Virtual Linux CPU Access speed to bank 0 Access speed to bank 1
0,1,2,3,8,9,10,11 fast slow
4,5,6,7,12,13,14,15 slow fast

This behavior creates the wish to explicitly control the affinity of threads to physical CPUs and memory to memory banks. In the following are explained the available methods to achieve this.

Command Line Tools

Linux provides command line tools to control the affinity of complete processes to specific virtual CPUs and memory banks. Of course this is not fine-grained enough to handle multi-threaded (e.g. OpenMP) processes, but it is a simple trick for testing purposes or to pin closed-source MPI-parallel software processes.

Taskset

The command taskset controls which virtual CPUs a process is allowed to use.

  • With the following syntax it sets the process affinity for a process freshly to start:

taskset <cpu mask> <command> [arguments1] [argument2]...

  • With this syntax it sets the process affinity for a process with a given PID:

taskset -p <cpu mask> <pid>

CPU mask

The <cpu mask> is a number which represents a bit mask of the allowed virtual CPUs, Bit 0 corresponds to CPU 0, bit 1 to CPU 1, and so forth. This number may be provided in hexidecimal if prefixed with a '0x'.

Examples
CPU mask virtual CPUs allowed to use
0x1 0
0x2 1
0x4 2
0x8 3
0x10 4
0x3 0, 1
0xf 0, 1, 2, 3
0xf0 4, 5, 6, 7
0xf0f 0, 1, 2, 3, 4, 8, 9, 10, 11
0xf0f0 4, 5, 6, 7, 12, 13, 14, 15

Numactl

The tool numactl can pin a process to start to specific virtual CPUs or 'virtual nodes'. A virtual node means here usually the combination of a physical CPU/socket and the associated memory bank. The command 'numactl -H' shows the virtual node layout numactl assumes for the system.

  • The generic syntax for numactl is:

numactl [options] <command> [argument1] [argument2]...

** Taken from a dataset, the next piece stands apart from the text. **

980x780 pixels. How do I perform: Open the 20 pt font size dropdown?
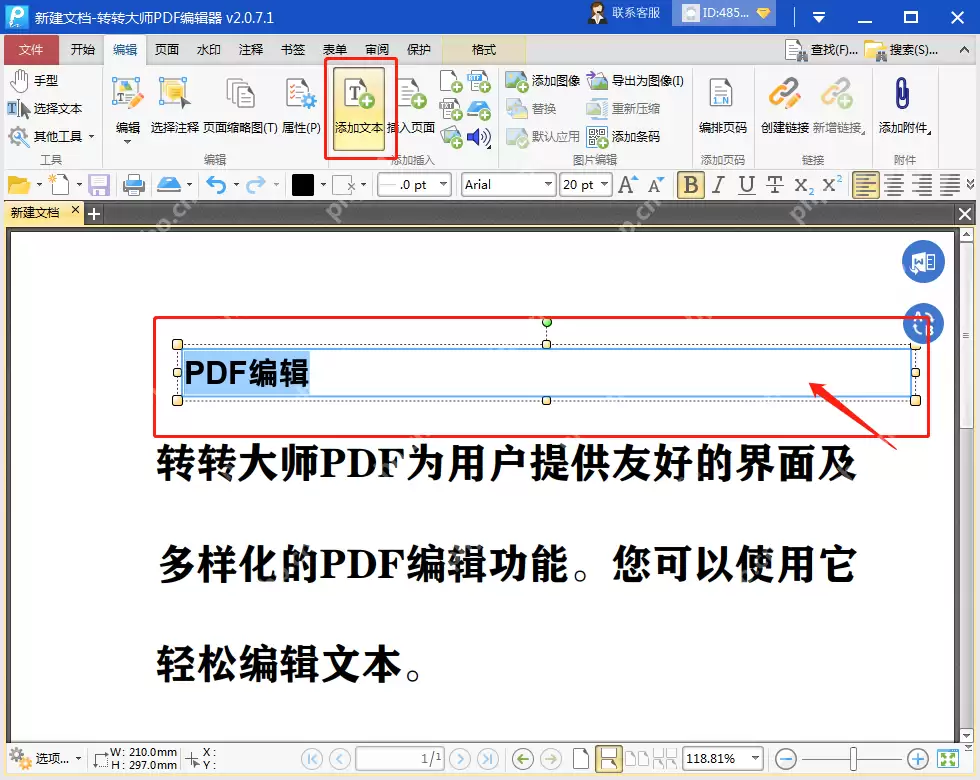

  • The following options might be useful:
Option Effect
--physcpubind=<cpu list> binds the process to the virtual CPUs given in the list
--cpunodebind=<virtual node list> binds the process to the physical CPUs associated to the virtual nodes given in the list
--membind=<virtual node list> binds the process to the memory banks associated to the virtual nodes given in the list
Examples
  • Bind the process to execute only on virtual CPUs 1,2 or 3

numactl --physcpubind=1,2,3 <command>

  • Bind the process to execute only on virtual node 1 (CPU in socket 1)

numactl --cpunodebind=1 <command>

  • Bind the process to use only memory from virtual node 0 (memory bank 0)

numactl --membind=1 <command>

  • Bind the process to execute only and use only memory from virtual node 0

numactl --cpunodebind=0 --membind=0 <command>

C Interface

From within the code of the program individual threads can be pinned to CPUs and individual regions of memory can be pinned to memory banks.

Pinning Threads and Processes

The function 'sched_setaffinity' defined in header file 'sched.h' can the affinity of a process or thread to a set of CPUs. The function 'pthread_setaffinity_np' defined in header file 'pthread.h' does the same for a POSIX thread.

Pinning Memory

The function 'set_mempolicy' defined in header file 'numaif.h' sets the affinity of memory allocated by the calling process to a specific memory bank. The function 'mbind' defined in header file 'numaif.h' binds a specific region of memory to a memory bank.